The semantic part is what's actually useful because you often don't know the exact words the AI used to describe something. You just know what you're looking for - the way you'd describe it to another person - and the embeddings handle the translation. "The clip where he's hanging from the bar at the playground" finds it even if the AI described it as "child gripping overhead wooden dowel with both hands, feet dangling above rubber surface."

clip detail with similar clips and Open in Finder

It also does similar clips - when you're looking at a clip it shows you other clips that are conceptually close in embedding space. So if you find one good shot of a baby crawling you instantly see all the other crawling clips ranked by similarity. I think this is the feature I use the most because editing is often "I need five different angles of roughly the same thing" & this just gives you that.

the editor workflow

The whole thing is hosted on our Tailscale network - not public, just accessible to our team. An editor working in Premiere or DaVinci opens the catalog in their browser, searches for what they need, finds the clip, clicks "Open in Finder." It opens right there in Finder. They drag it into their timeline. Done.

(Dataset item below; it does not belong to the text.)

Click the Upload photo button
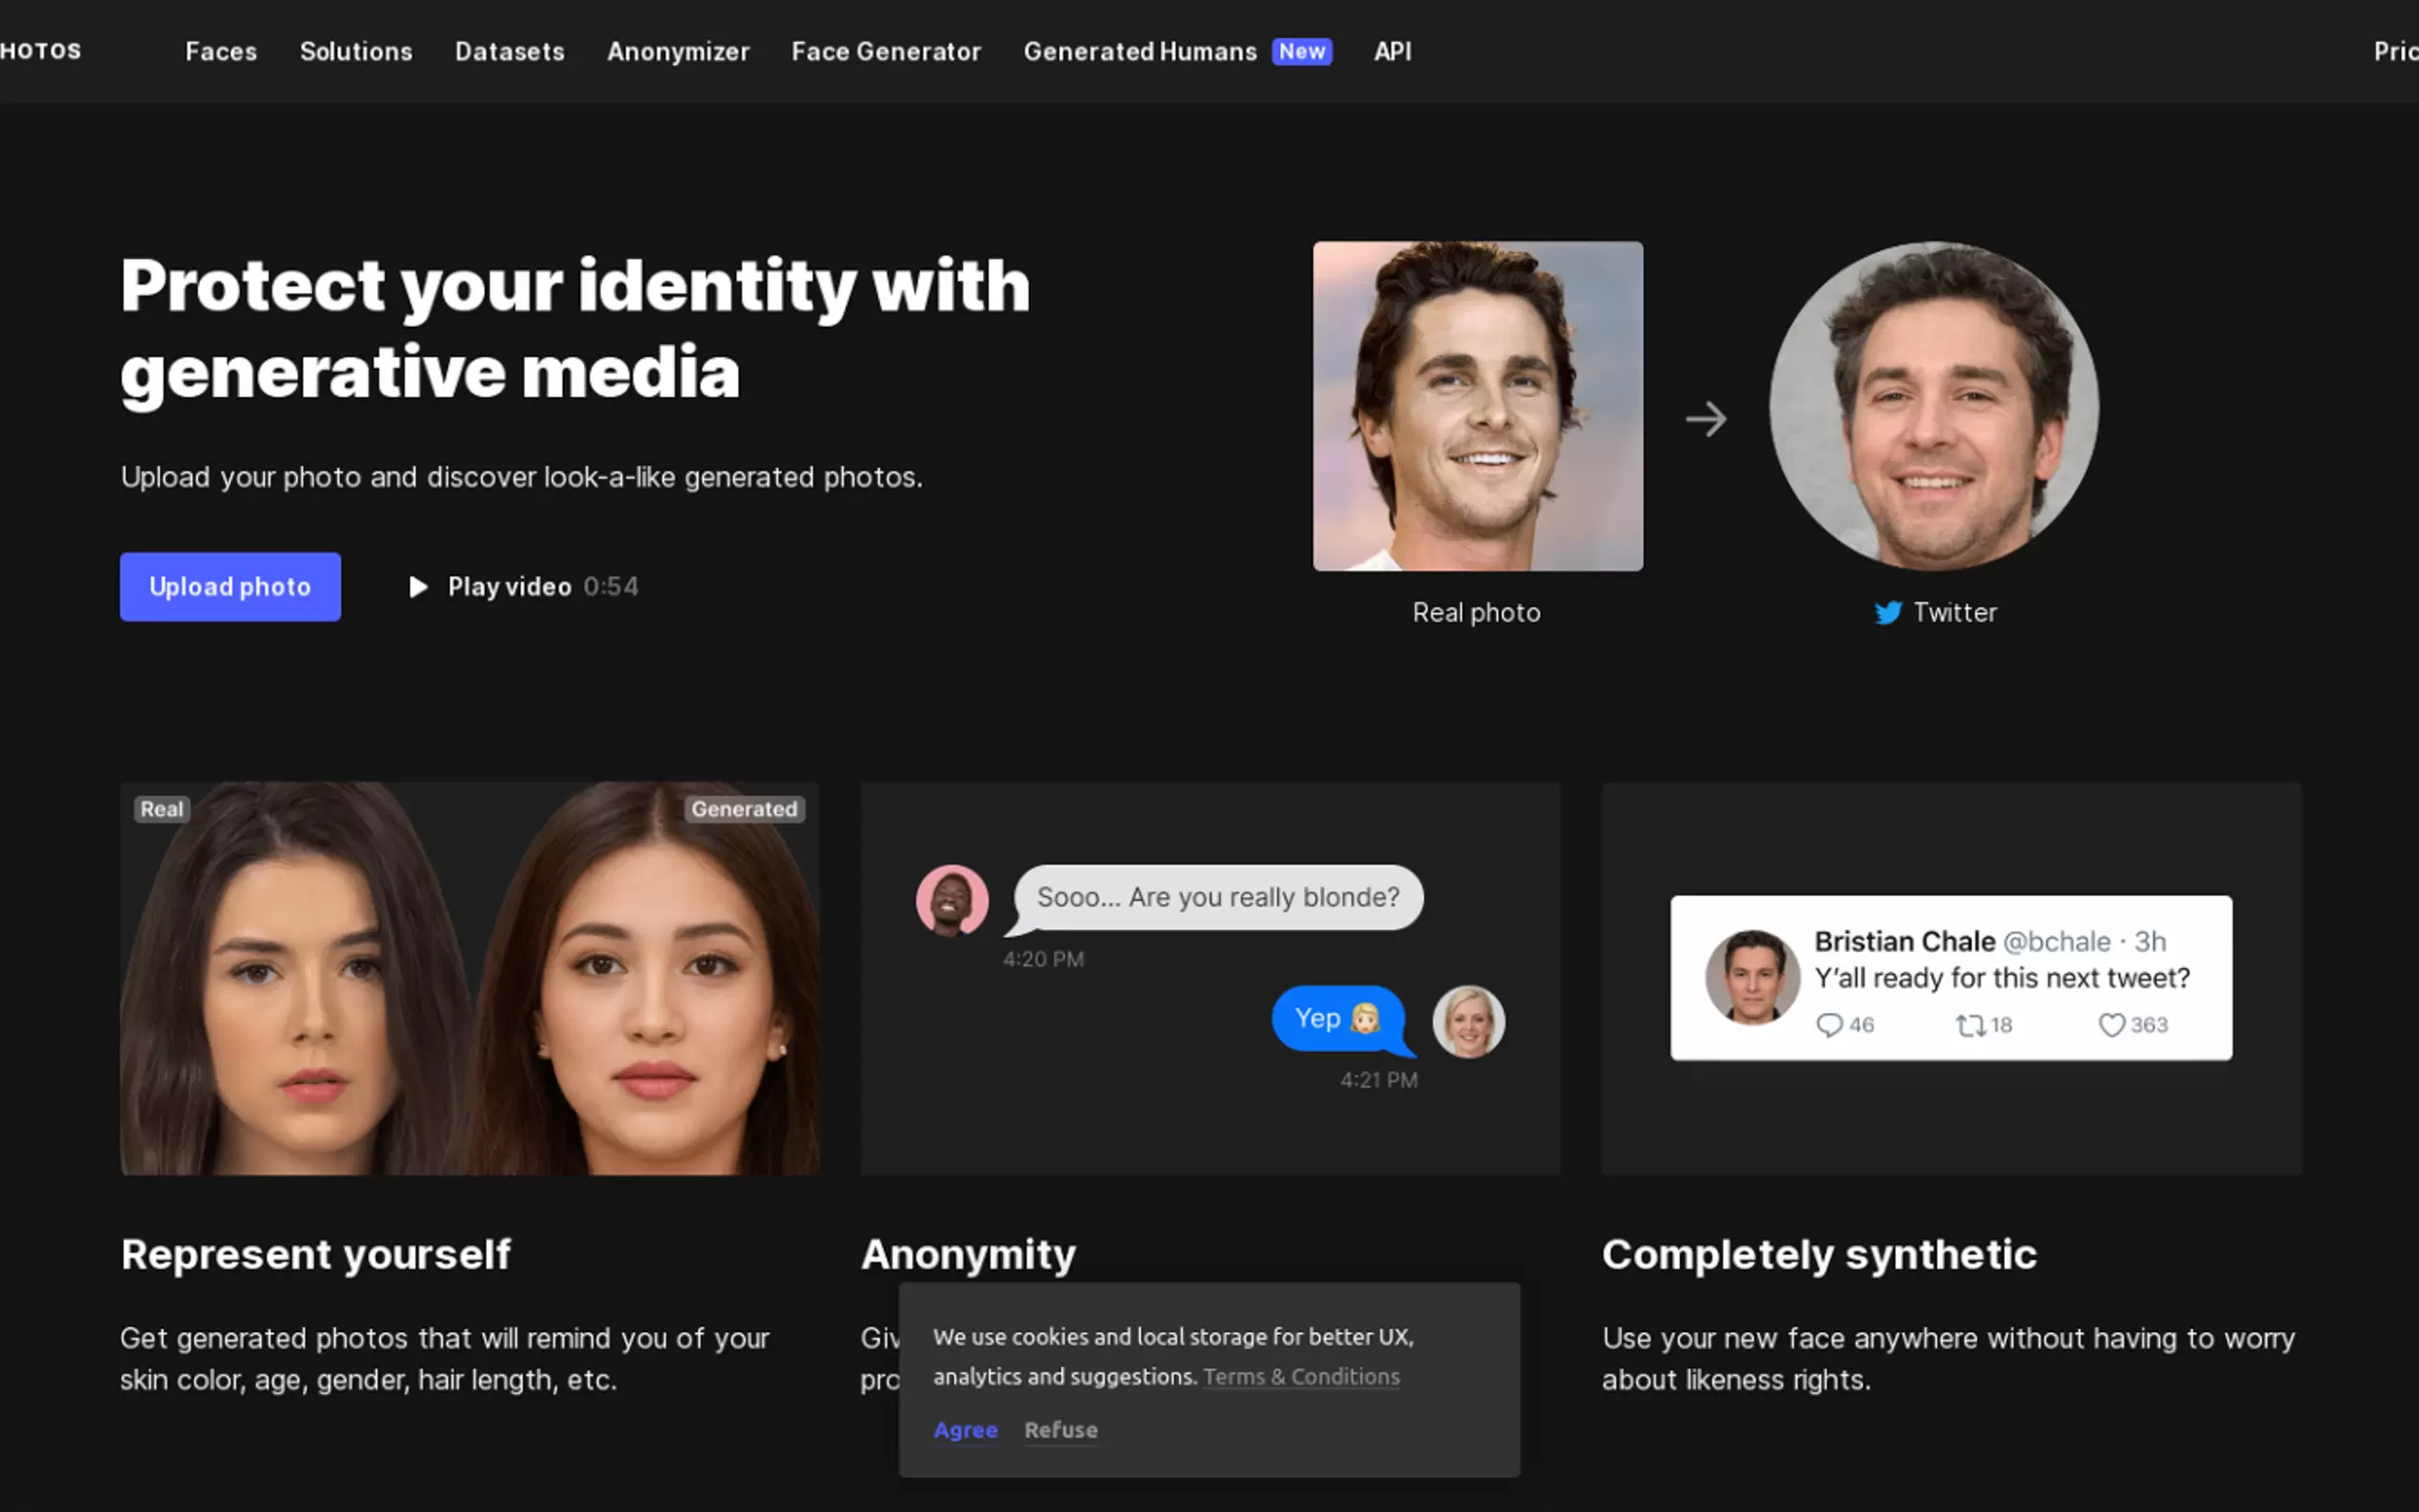The width and height of the screenshot is (2419, 1512). pos(230,587)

This is important because the source paths are always the same. The catalog doesn't move files around or create copies - it indexes the footage where it lives. So when an editor drops a clip into their timeline the path points to the canonical location on the shared drive & when another editor opens that same project later the media is right there. No relinking, no "media offline."

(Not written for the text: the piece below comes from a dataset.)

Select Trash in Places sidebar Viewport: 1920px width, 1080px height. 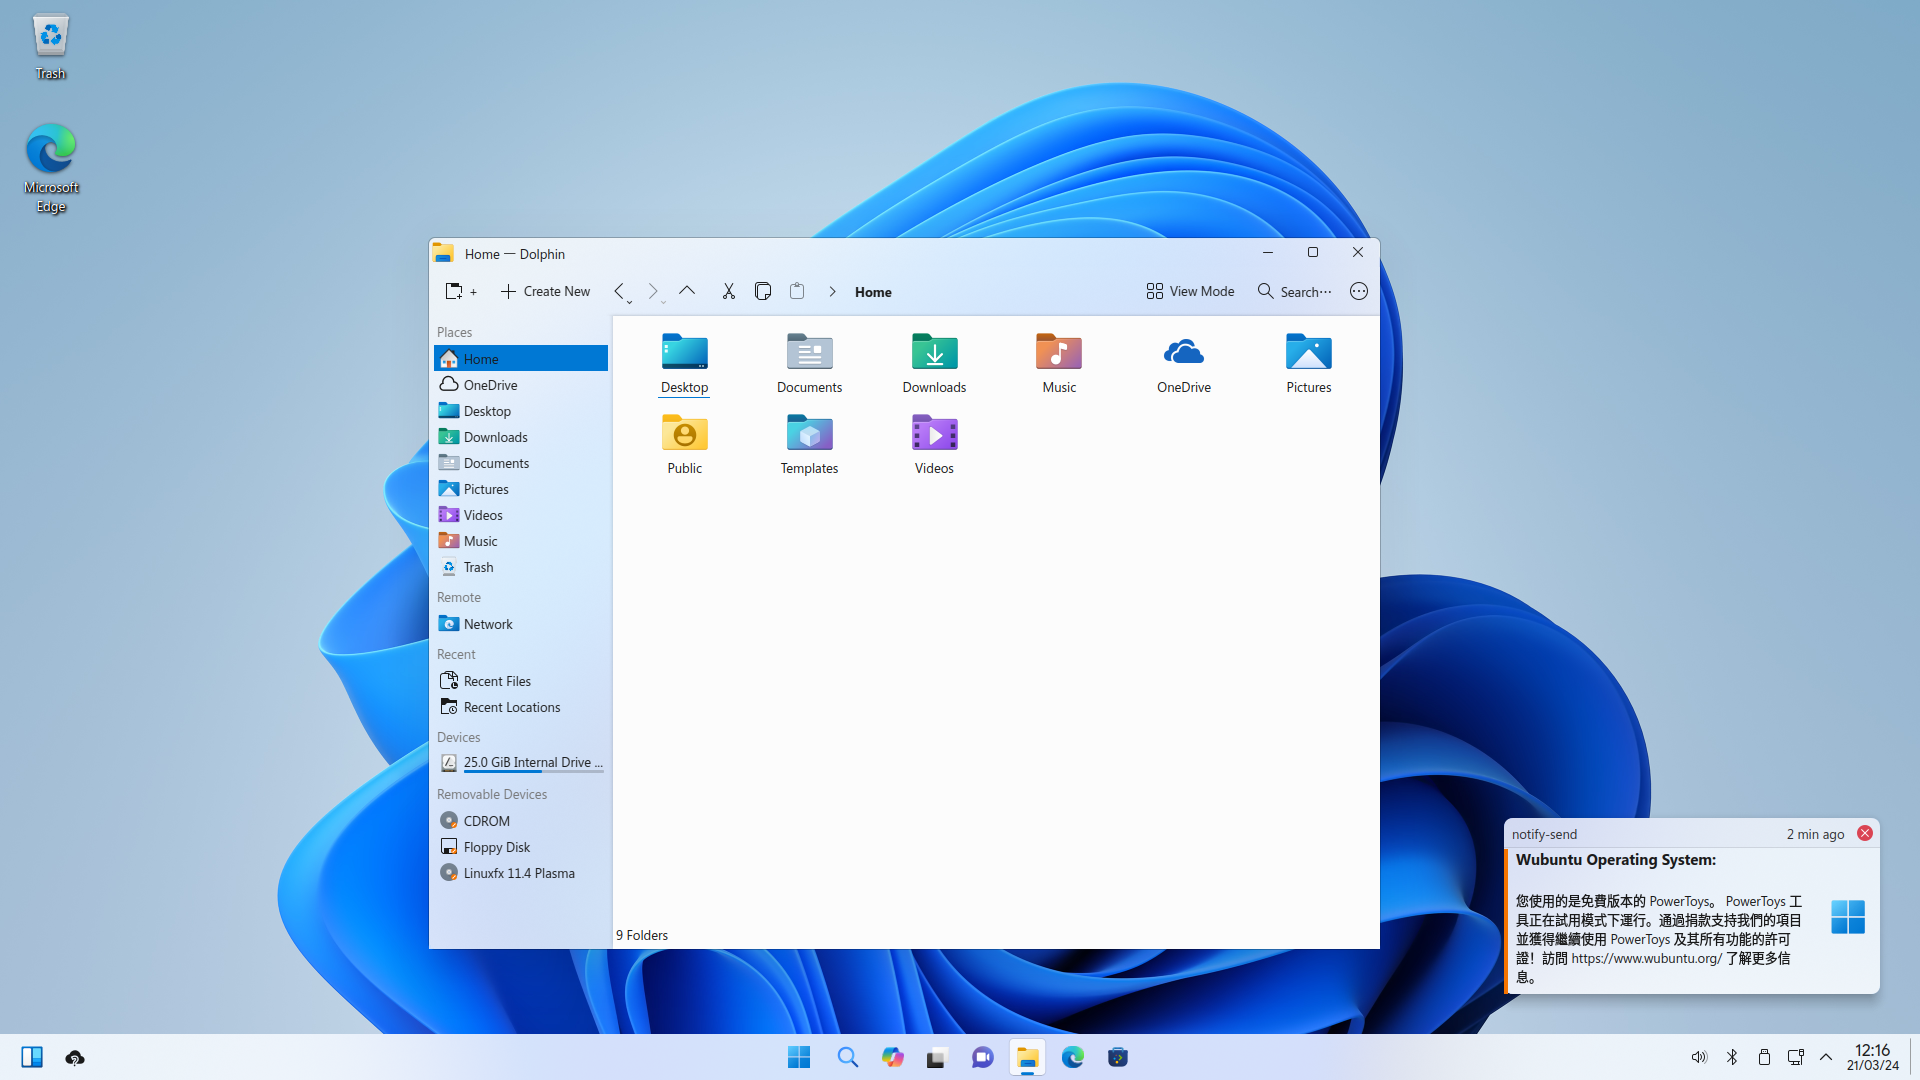pos(478,567)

Before this every editor had their own mental map of where things were and if someone else had to pick up a project they were basically starting from zero. Now there's one source of truth & everyone's pulling from it.

censorship

Because every clip goes through vision analysis the system knows what's in every frame. So you can pre-censor the entire library once - run through everything, flag the clips that need face blurring, apply it to the source files in the catalog - and from that point forward every editor is pulling already-censored footage. The catalog is the single source & if it's censored there it's censored everywhere.

deduplication

When you've been shooting for years across multiple cameras & multiple editors have been pulling footage onto different drives you end up with duplicates everywhere. The system fingerprints every clip and detects duplicates automatically - so you can clean up the mess instead of storing five copies of the same clip in five different folders.

cost

GPT-4o-mini for the vision analysis and text-embedding-3-small for the embeddings. Analyzing the full catalog - hundreds of clips - costs less than a dollar. I thought the vision API would be expensive but at these volumes it's basically free.

what it changed

Before: "do we have a clip of X?" was a 20-minute dig through folders that usually ended with "I think we used to but I can't find it." Editors re-censored faces on clips they'd already censored. Projects broke when they changed hands because nobody could find the media.

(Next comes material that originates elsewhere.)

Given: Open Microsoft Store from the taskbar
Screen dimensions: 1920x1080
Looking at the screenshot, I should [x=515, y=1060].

Now you type what you remember into a search bar and the clip shows up. Click "Open in Finder" and drag it into your timeline. Paths are stable so projects don't break. Faces are already censored. Similar clips shows you five other angles of the same thing you didn't even know you had.

I wish I had this when I was doing content work for other brands - going through thousands of clips across multiple projects & editors, this would've saved so much time. I think it's a perfect tool for any content brand or production team that has a large B-roll library and needs to actually find things in it.

It's not revolutionary technology. It's literally just "extract frames, ask an AI what it sees, store the answer, make it searchable." But the difference in practice is kind of huge because the bottleneck in video production was never shooting or editing - it was finding the right footage & dealing with the chaos around it. And now that's basically gone.